====== Given records
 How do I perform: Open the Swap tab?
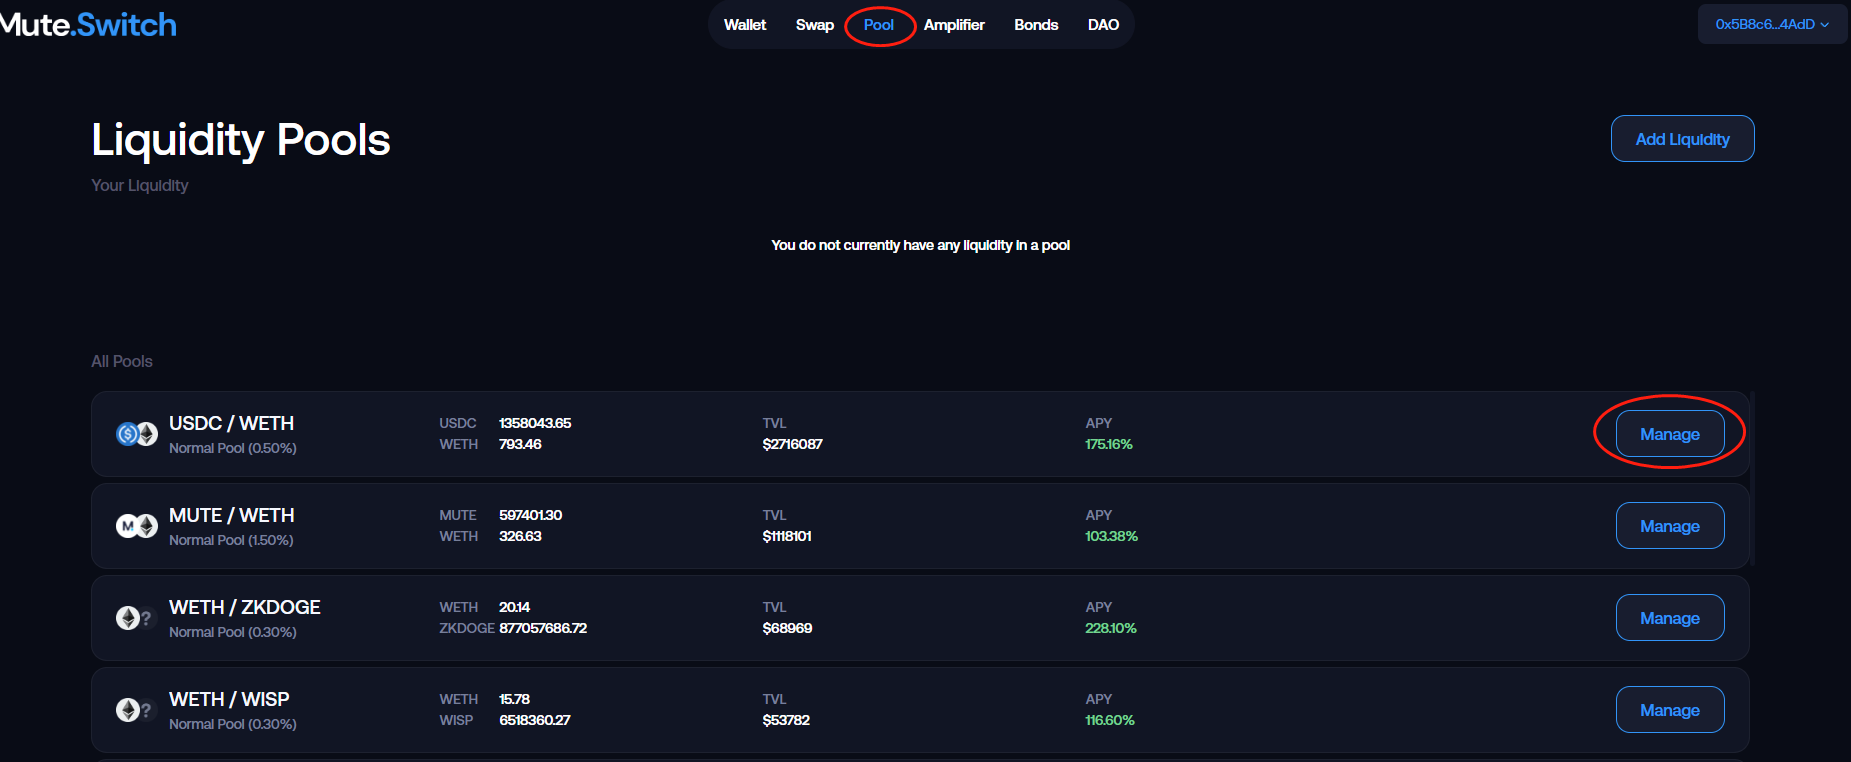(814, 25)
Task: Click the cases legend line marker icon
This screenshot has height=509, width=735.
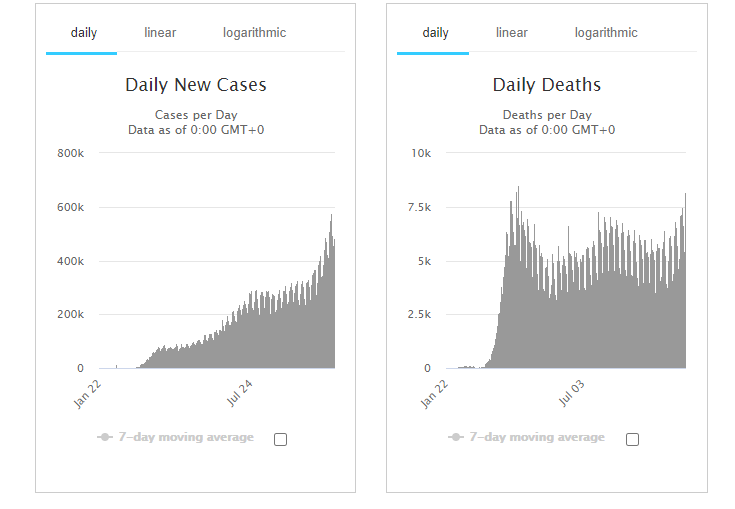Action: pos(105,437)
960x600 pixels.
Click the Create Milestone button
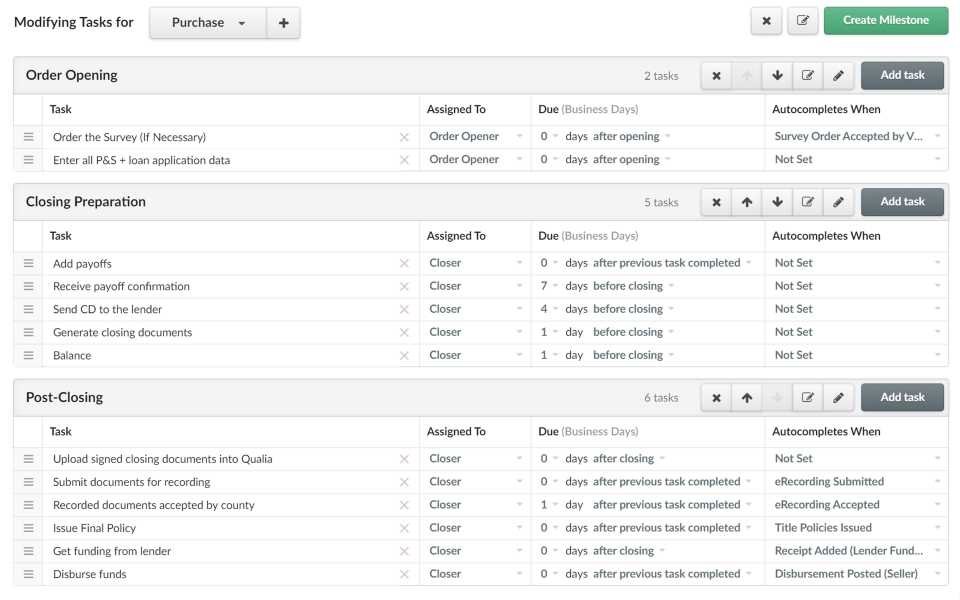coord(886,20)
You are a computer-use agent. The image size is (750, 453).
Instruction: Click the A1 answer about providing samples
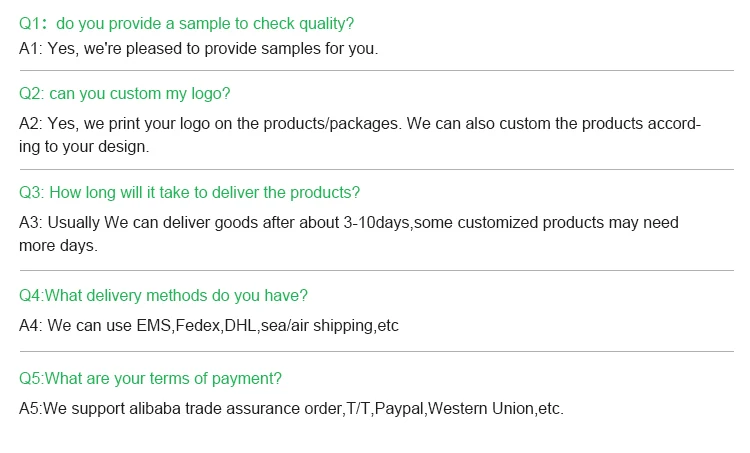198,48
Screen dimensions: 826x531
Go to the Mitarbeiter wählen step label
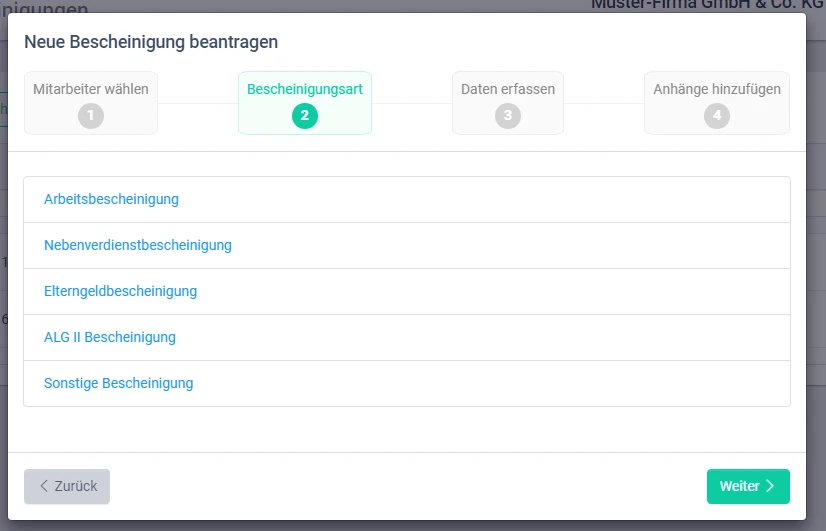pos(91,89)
============
- _Try it_: Leave out the pictures and repeat exactly the lines from the one containing "Click the Create Milestone button" through the last line of the entries.

- _Solution to this problem_:
Click the Create Milestone button
coord(886,20)
You are a computer-use agent. The image size is (750, 453).
Instruction: Click the A1 answer about providing samples
198,48
Screen dimensions: 826x531
Go to the Mitarbeiter wählen step label
pos(91,89)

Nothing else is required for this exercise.